Interface is a reference type which contains some method definitions. Any type which implements all the methods defined by a reference type will satisfy this interface type automatically. Through interface, you can approach object-oriented programming. Check the following example:

  1. package main
  2. import "fmt"
  3. type Foo interface {
  4. foo()
  5. }
  6. type A struct {
  7. }
  8. func (a A) foo() {
  9. fmt.Println("A foo")
  10. }
  11. func (a A) bar() {
  12. fmt.Println("A bar")
  13. }
  14. func callFoo(f Foo) {
  15. f.foo()
  16. }
  17. func main() {
  18. var a A
  19. callFoo(a)
  20. }

The running result is:

  1. A foo

Let’s analyze the code detailedly:

(1)

  1. type Foo interface {
  2. foo()
  3. }

The above code defines a interface Foo which has only one method: foo().

(2)

  1. type A struct {
  2. }
  3. func (a A) foo() {
  4. fmt.Println("A foo")
  5. }
  6. func (a A) bar() {
  7. fmt.Println("A bar")
  8. }

struct A has 2 methods: foo() and bar(). Since it already implements foo() method, it satisfies Foo interface.

(3)

  1. func callFoo(f Foo) {
  2. f.foo()
  3. }
  4. func main() {
  5. var a A
  6. callFoo(a)
  7. }

callFoo requires a variable whose type is Foo interface, and passing A is OK. The callFoo will use A‘s foo() method, and “A foo“ is printed.
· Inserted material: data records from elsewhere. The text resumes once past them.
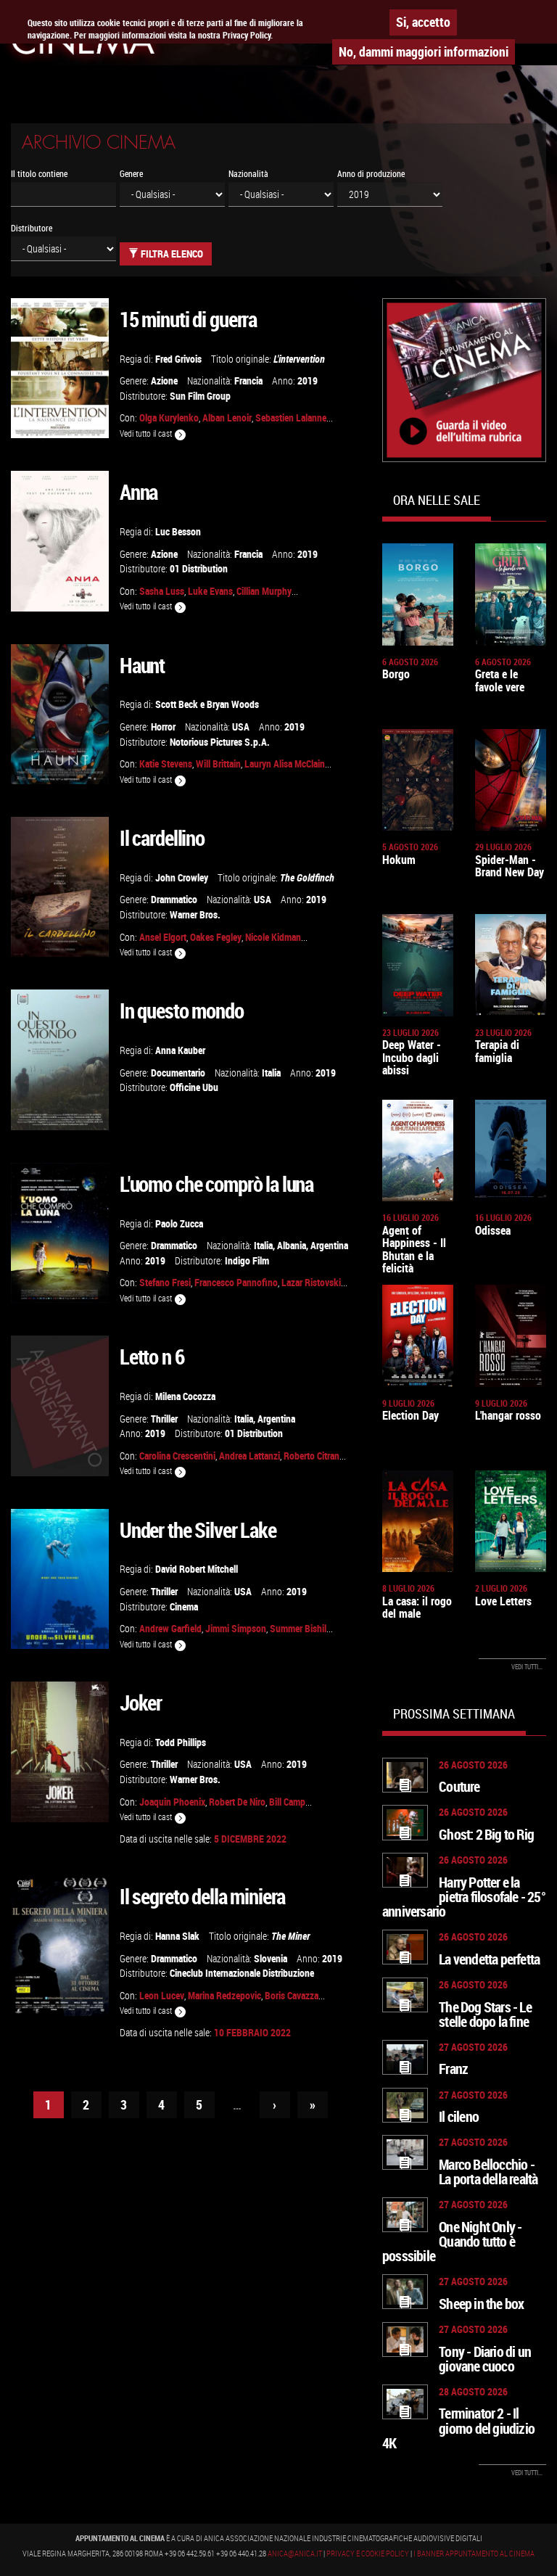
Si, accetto (423, 21)
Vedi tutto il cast (147, 433)
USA (240, 726)
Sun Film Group (200, 396)
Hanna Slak (177, 1936)
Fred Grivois (178, 359)
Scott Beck (176, 704)
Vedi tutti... (526, 1667)
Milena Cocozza (185, 1396)
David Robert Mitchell (196, 1569)
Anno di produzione (371, 173)
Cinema (184, 1606)
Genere (131, 173)
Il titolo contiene (39, 173)
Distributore (31, 228)
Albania (291, 1245)
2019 (307, 380)
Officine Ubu (194, 1087)
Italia (271, 1072)
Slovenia (270, 1958)
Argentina (329, 1245)
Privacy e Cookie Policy (367, 2553)
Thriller (164, 1418)
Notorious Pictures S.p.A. (220, 742)
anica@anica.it (295, 2553)
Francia (248, 380)
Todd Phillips (180, 1742)
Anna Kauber (180, 1050)
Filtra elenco (171, 253)
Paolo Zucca (179, 1223)
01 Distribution (199, 568)
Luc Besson (178, 531)
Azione (164, 380)
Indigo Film (247, 1260)
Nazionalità (248, 173)
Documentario (178, 1072)
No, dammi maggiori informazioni (423, 51)
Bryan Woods (233, 704)
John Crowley (181, 877)
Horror (163, 726)
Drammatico (174, 899)
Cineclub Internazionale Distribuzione (242, 1973)
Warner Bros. (195, 914)
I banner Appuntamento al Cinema (474, 2553)
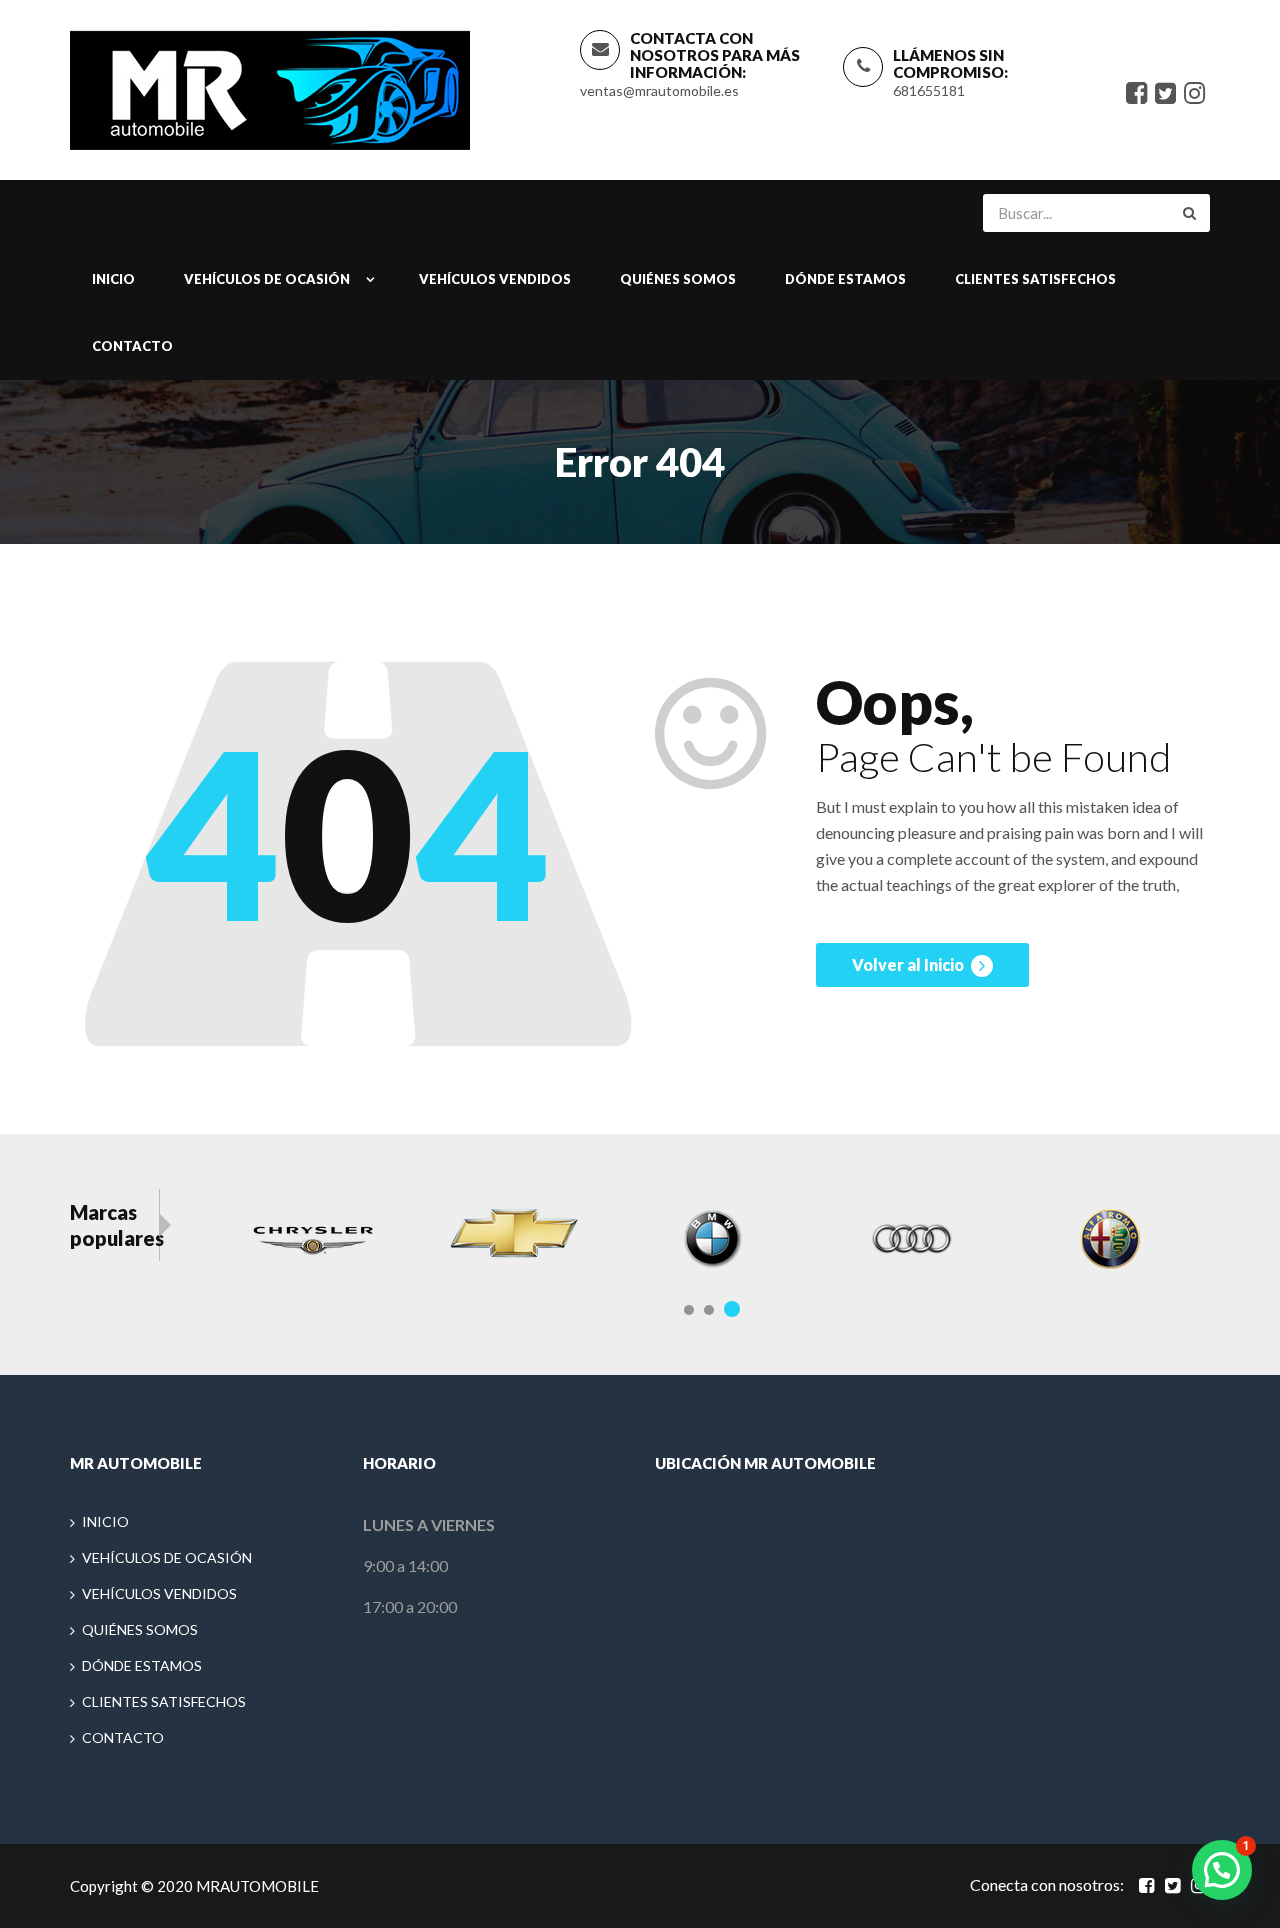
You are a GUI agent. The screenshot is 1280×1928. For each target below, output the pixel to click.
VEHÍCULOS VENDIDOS (495, 279)
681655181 (929, 90)
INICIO (113, 279)
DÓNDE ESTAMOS (845, 279)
Let’s change the main() function:

  1. func main() {
  2. var a A
  3. callFoo(&a)
  4. }

This time, the argument of callFoo() is &a, whose type is *A. Compile and run the program, you may find it also outputs: “A foo“. So *A type has all the methods which A has. But the reverse is not true:

  1. package main
  2. import "fmt"
  3. type Foo interface {
  4. foo()
  5. }
  6. type A struct {
  7. }
  8. func (a *A) foo() {
  9. fmt.Println("A foo")
  10. }
  11. func (a *A) bar() {
  12. fmt.Println("A bar")
  13. }
  14. func callFoo(f Foo) {
  15. f.foo()
  16. }
  17. func main() {
  18. var a A
  19. callFoo(a)
  20. }

Compile the program:

  1. example.go:26: cannot use a (type A) as type Foo in argument to callFoo:
  2. A does not implement Foo (foo method has pointer receiver)

You can see also *A type has implemented foo() and bar() methods, it doesn’t mean A type has both methods by default.

BTW, every type satisfies the empty interface: interface{}.

The interface type is actually a tuple which contains 2 elements: <type, value>, type identifies the type of the variable which stores in the interface while value points to the actual value. The default value of an interface type is nil, which means both type and value are nil: <nil, nil>. When you check whether an interface is empty or not:

  1. var err error
  2. if err != nil {
  3. ...
  4. }

You must remember only if both type and value are nil means the interface value is nil.

Reference:
The Go Programming Language.